### About this task
Your reply must hold the lines from the one containing "Viewport: 826px width, 670px" to the end of the entries, copied exactly, with pictures excluded.

Collected data:
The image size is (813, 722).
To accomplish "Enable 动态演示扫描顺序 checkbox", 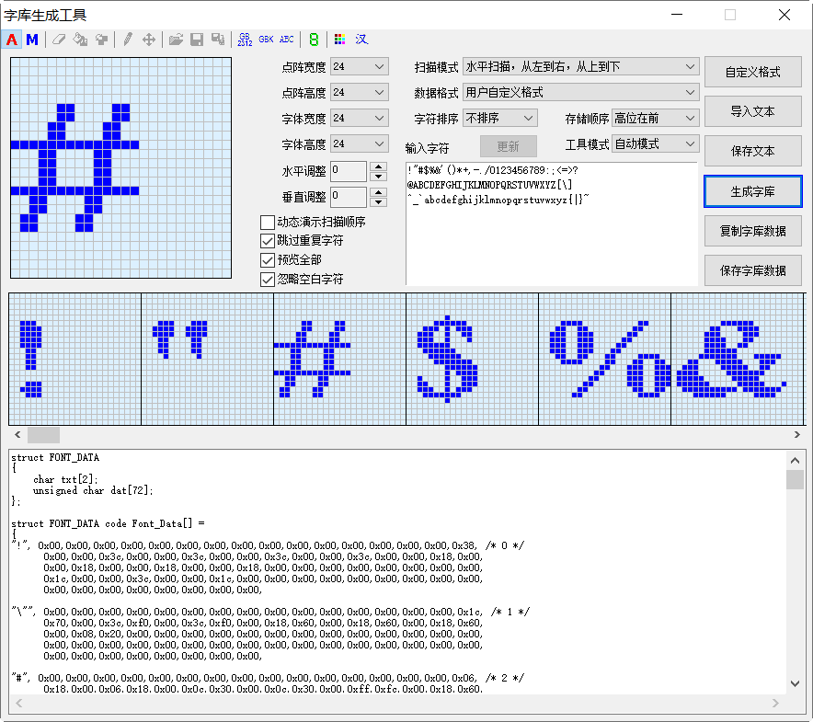I will pos(268,223).
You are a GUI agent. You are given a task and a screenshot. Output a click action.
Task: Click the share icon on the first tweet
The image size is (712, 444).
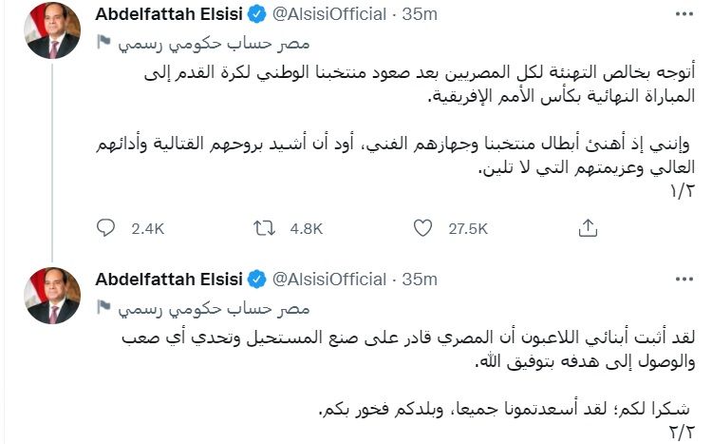588,228
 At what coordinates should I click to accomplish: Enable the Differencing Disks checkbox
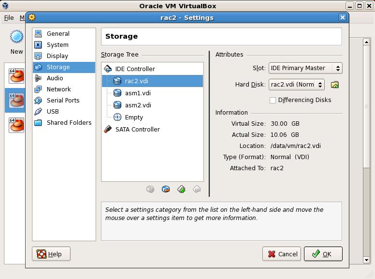click(273, 100)
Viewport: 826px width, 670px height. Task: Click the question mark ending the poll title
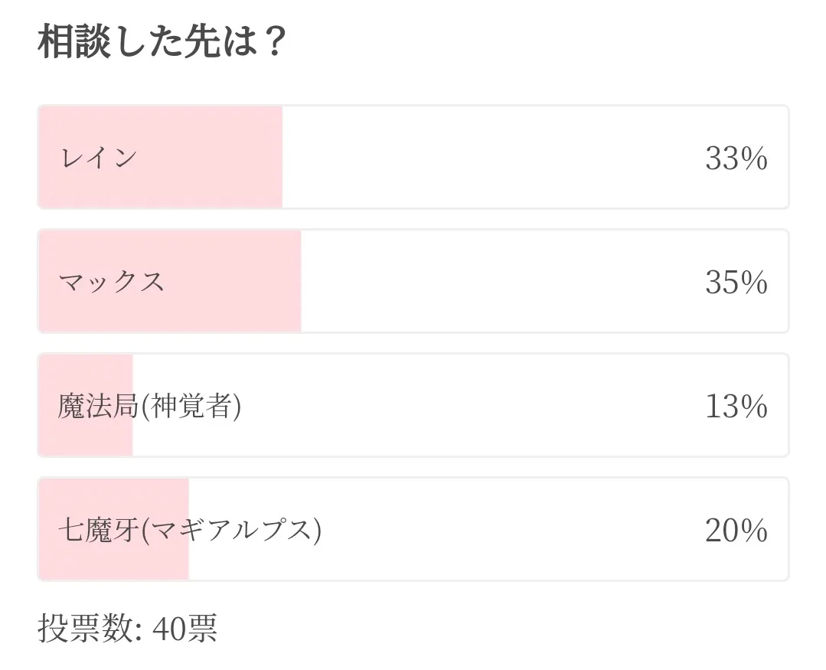[272, 43]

### Answer below
Viewport: 826px width, 670px height. Task: Click the question mark ending the poll title
[272, 43]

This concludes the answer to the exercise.